WORK INSTRUCTION —
Pictures aside, the output must consist of the lines from the one containing "1920x1015 pixels." through the end of the data, reproduced exactly.

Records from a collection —
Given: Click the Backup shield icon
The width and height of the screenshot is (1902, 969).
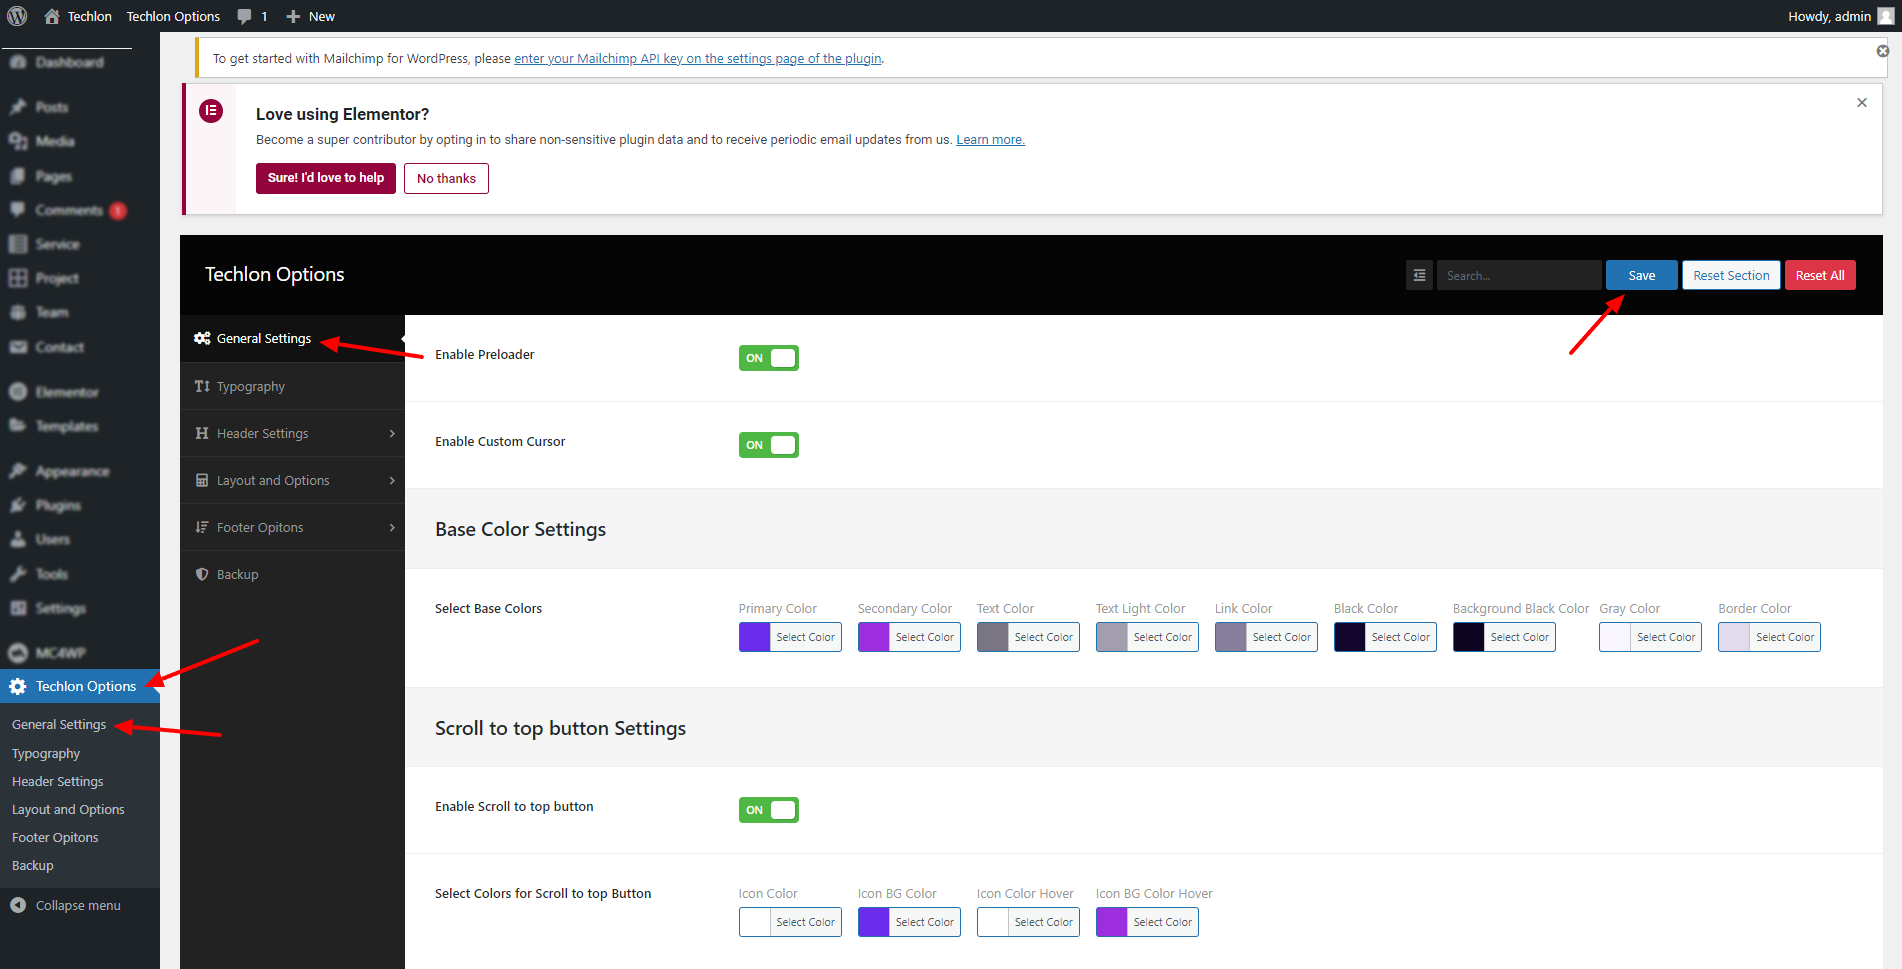Looking at the screenshot, I should coord(202,574).
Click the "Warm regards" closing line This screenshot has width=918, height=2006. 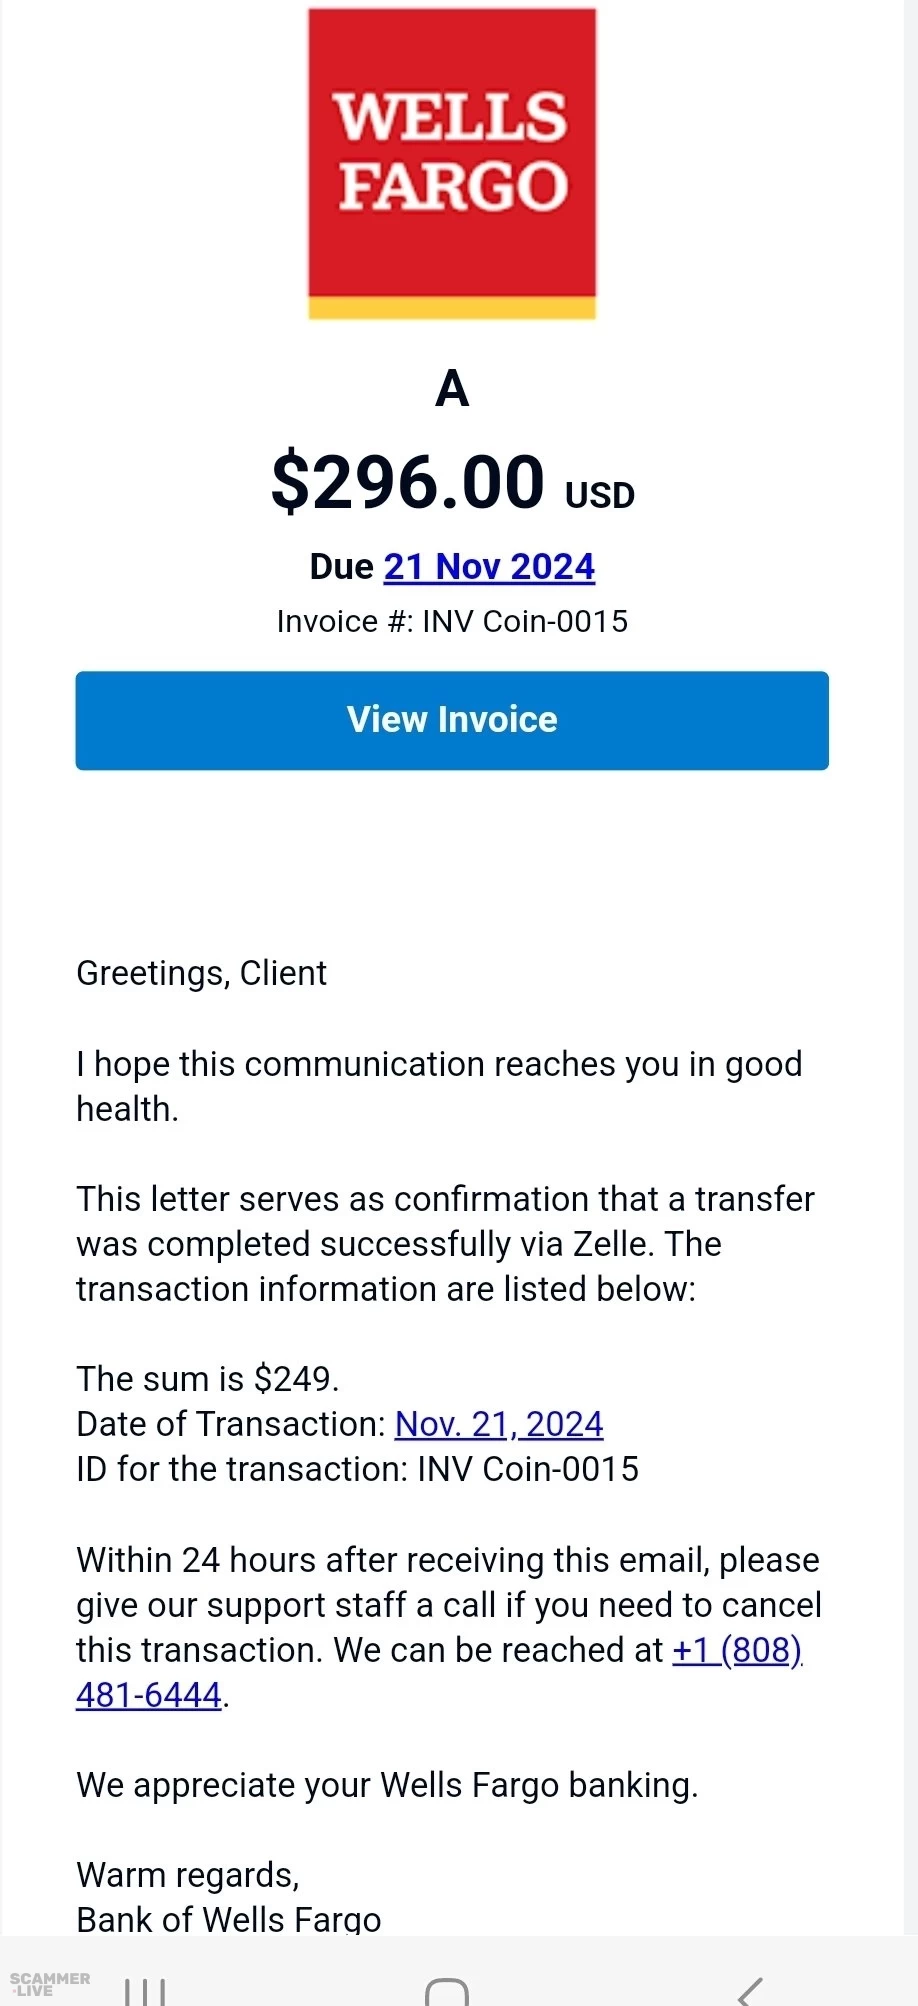tap(188, 1875)
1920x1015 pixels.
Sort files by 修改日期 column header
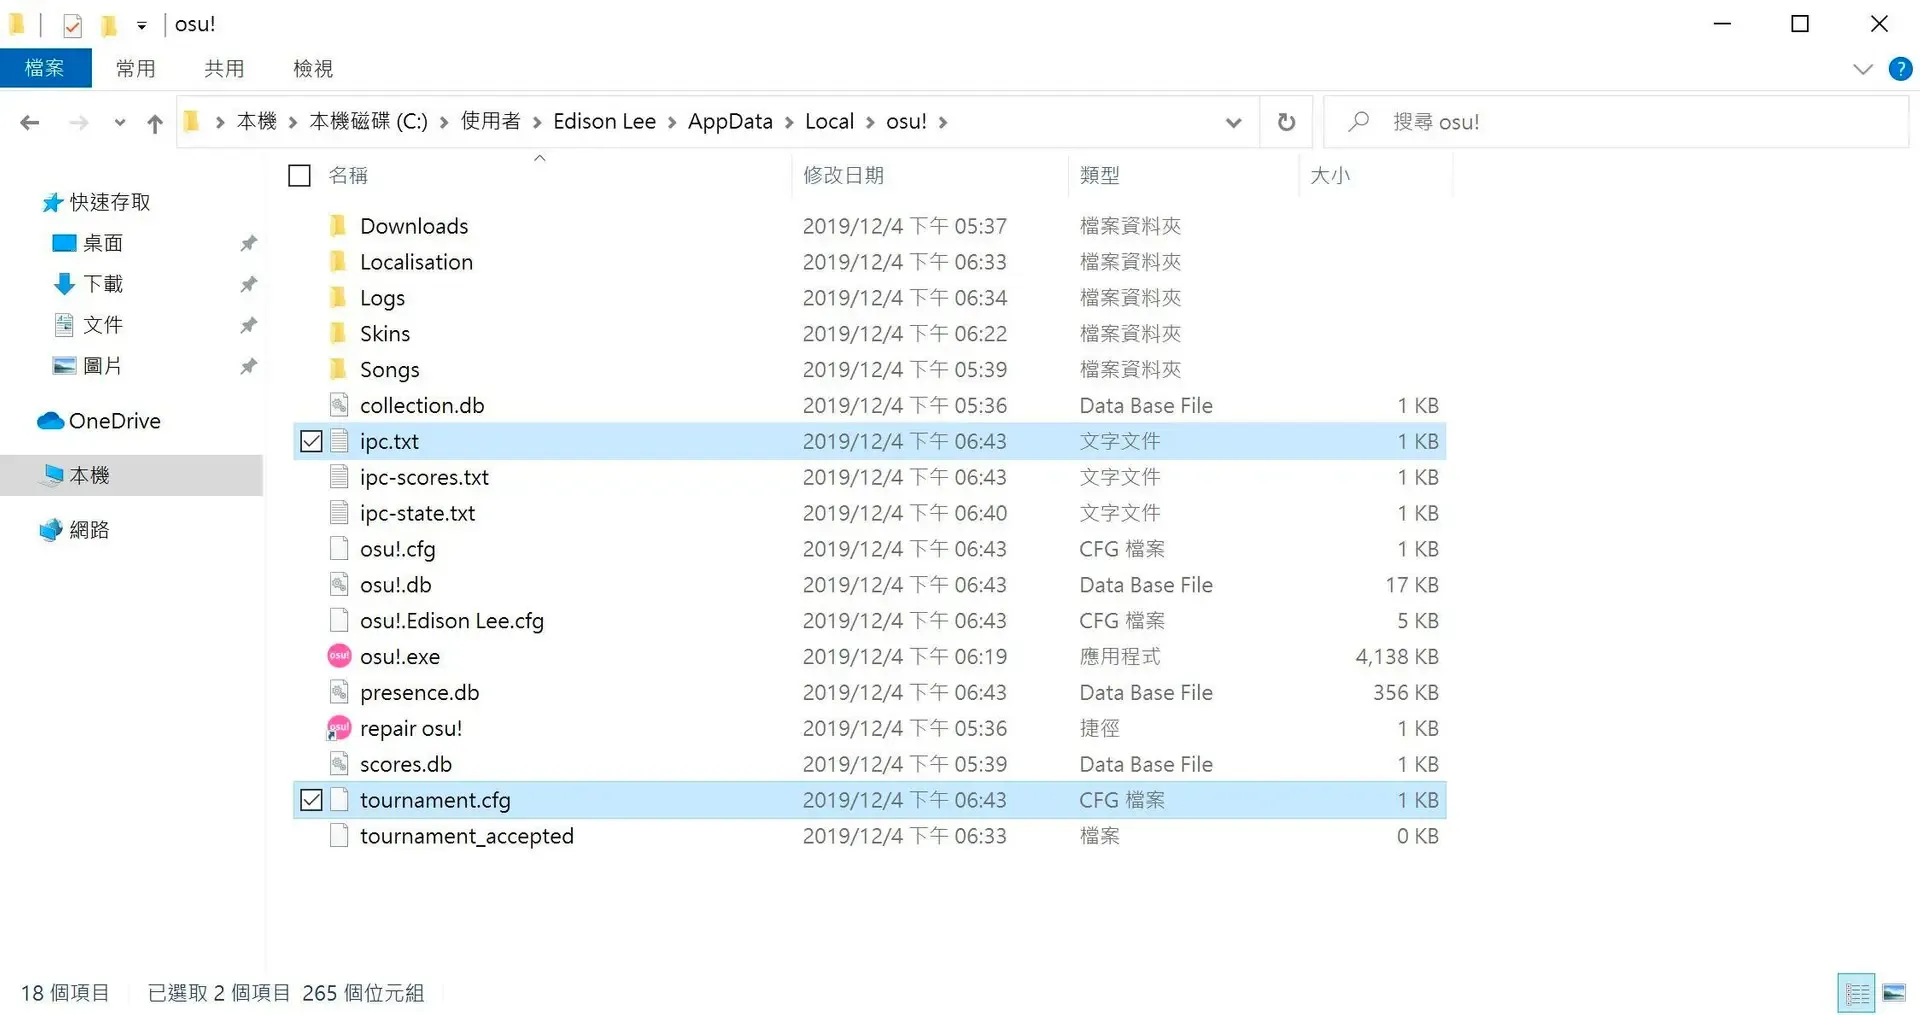coord(843,176)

EXERCISE RESPONSE —
1920x1015 pixels.
Sort files by 修改日期 column header
coord(843,176)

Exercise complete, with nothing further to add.